Forest Falls, California Lies


These are some lies we made up about Forest Falls.

A colossal dingo is known to have been witnessed on a handful of instances in a Forest Falls school very late at night staggering the corridors.

A woman with a machete sticking out of her head has regularly been seen very late at night fluttering over the Crafton Hills. Some of the people who live here say this spirit is that of a local resident who resided here in Forest Falls a long time ago. One thing's for guaranteed, it's a frightening ghost that you shouldn't go searching for.

The martian technician of an alien spacecraft is regularly distinguished looking up on Allen Peak.

A medieval armor without a human inside can often be spotted struggling to verbalize something down near Hot Springs before sunrise. It's been argued that this individual spirit gets pleasure from frightening foolhardy folks who come trying to locate spirits in Forest Falls. Whichever way, it sure is a frightening ghost that should be shunned.
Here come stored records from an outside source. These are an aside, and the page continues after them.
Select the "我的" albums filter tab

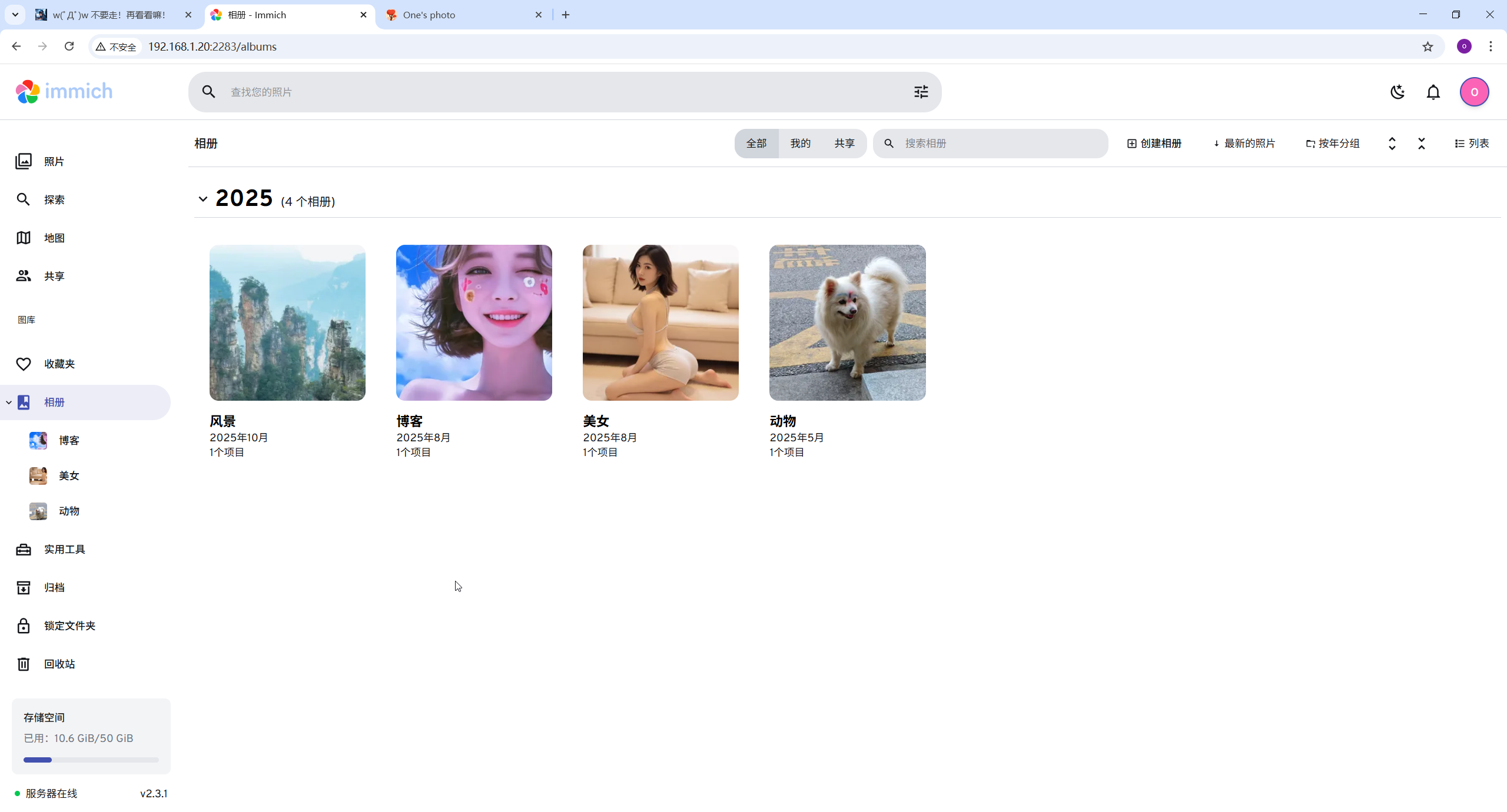tap(800, 144)
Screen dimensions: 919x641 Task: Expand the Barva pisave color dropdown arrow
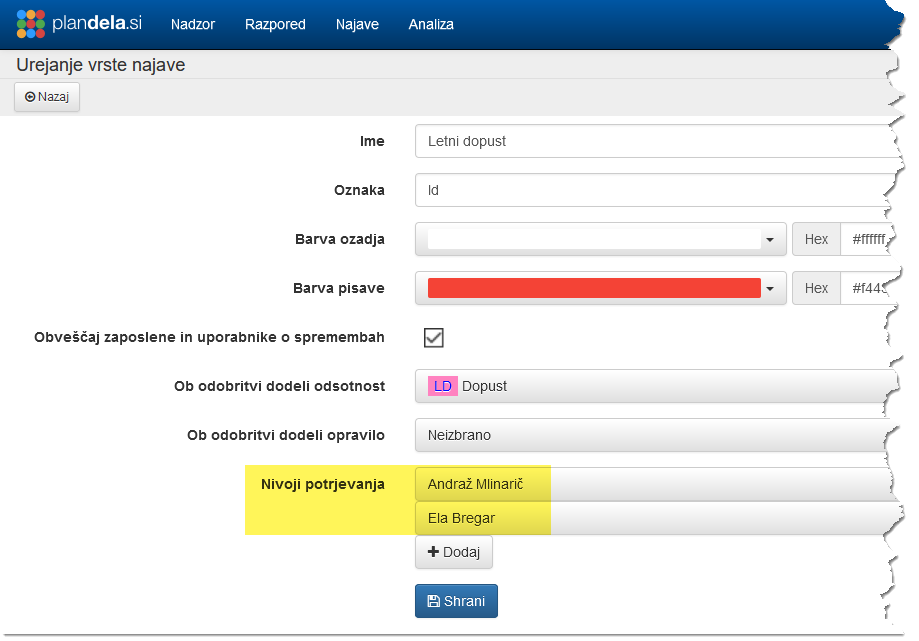pos(769,289)
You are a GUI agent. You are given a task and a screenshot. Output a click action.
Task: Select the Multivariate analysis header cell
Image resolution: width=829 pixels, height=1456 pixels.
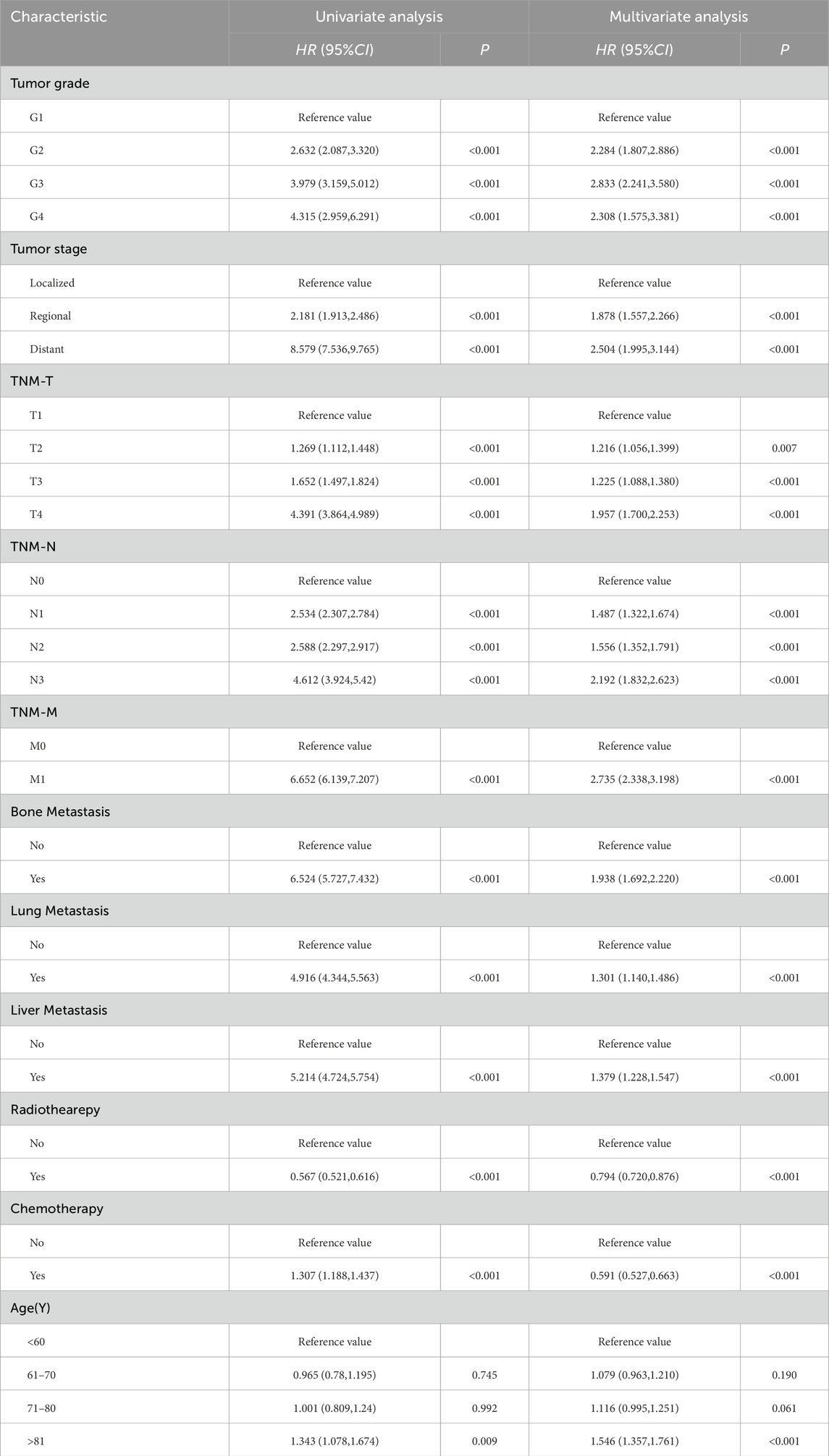coord(678,17)
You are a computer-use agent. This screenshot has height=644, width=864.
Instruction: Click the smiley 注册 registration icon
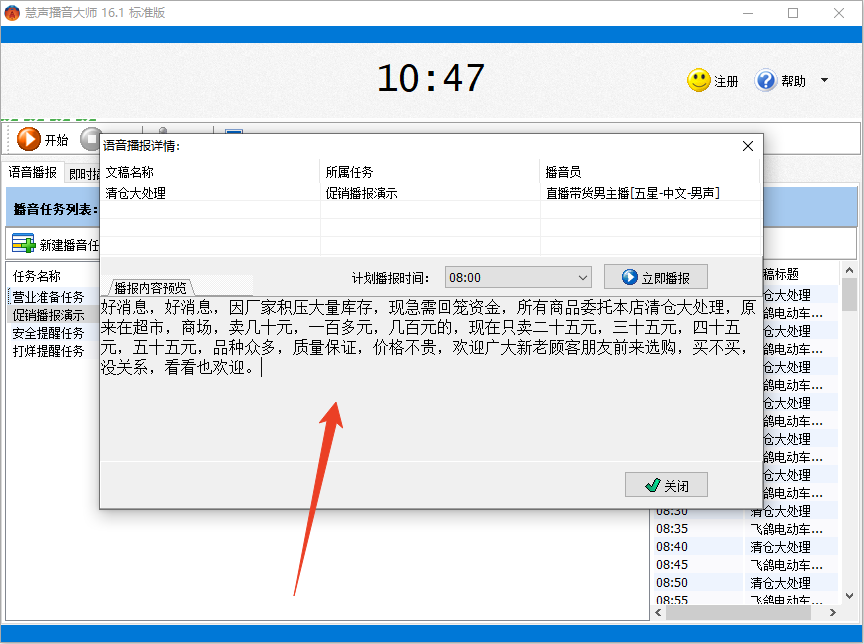coord(697,81)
An extraterrestrial traveler from another world can be made out over and over again in Thomas Hunting Grounds at the stroke of midnight covering a corpse by a sizeable boulder.

 

Ghost Sightings From Forest Falls



Submit a lie about Forest Falls, California:
Your Name:
Write or Paste Input here:

Upload picture:      



Other untruthful towns near Forest Falls, California:

Yucaipa, California, 2 miles away

Angelus Oaks, California, 3 miles away

Calimesa, California, 4 miles away

Mentone, California, 4 miles away

Beaumont, California, 8 miles away

Redlands, California, 9 miles away

Running Springs, California, 10 miles away

Green Valley Lake, California, 10 miles away

Highland, California, 12 miles away

Banning, California, 13 miles away

Bryn Mawr, California, 13 miles away

Fawnskin, California, 13 miles away

      


The latest lies from around the world

All towns and cities in California

Ghost Sightings From Forest Falls



Arthur, why did you tip the parking attendant $100, are you out of your mind?
- But Delbert, look at this beautiful brand new car he upgraded me to.
Arthur and Gertrude was taking a trip on a twin engine airplane when the captain came on the speaker.
- This is your captain speaking, one of our engines has stopped working. But we still have one good engine running so there's no need to panic.
Gertrude: - Well Arthur honey, I hope the other one doesn't quit on us, in that case we'll have to sit here all night.
Little Arthur Junior was starting his first day at a new school and his father talked to the teacher to tell her that little Arthur was a big gambler. She said that it was no problem and she has seen worse than that. After Little Arthur's first day at his new school his father called the teacher to see how it went. She said, ''I think I broke his gambling''. The father asked how and she said, ''He bet me $2.00 that I had a mole on my butt, so I pulled down my pants and won his money.''
''DAMN!? said the father. ''What's wrong?'', the teacher asked. Little Arthur's father said, ''This morning he bet me $50.00 he would see his teacher's butt before the day was over!''.
The police pulled Arthur's car over.
-Sir, do you mind if I go through your car?
- Not at all officer, but wouldn't it be easier to go around it.
Delbert, I'm so glad that fish I caught yesterday got away.
- Glad?
- Yeah Delbert, there wasn't enough space for the both of us in the boat.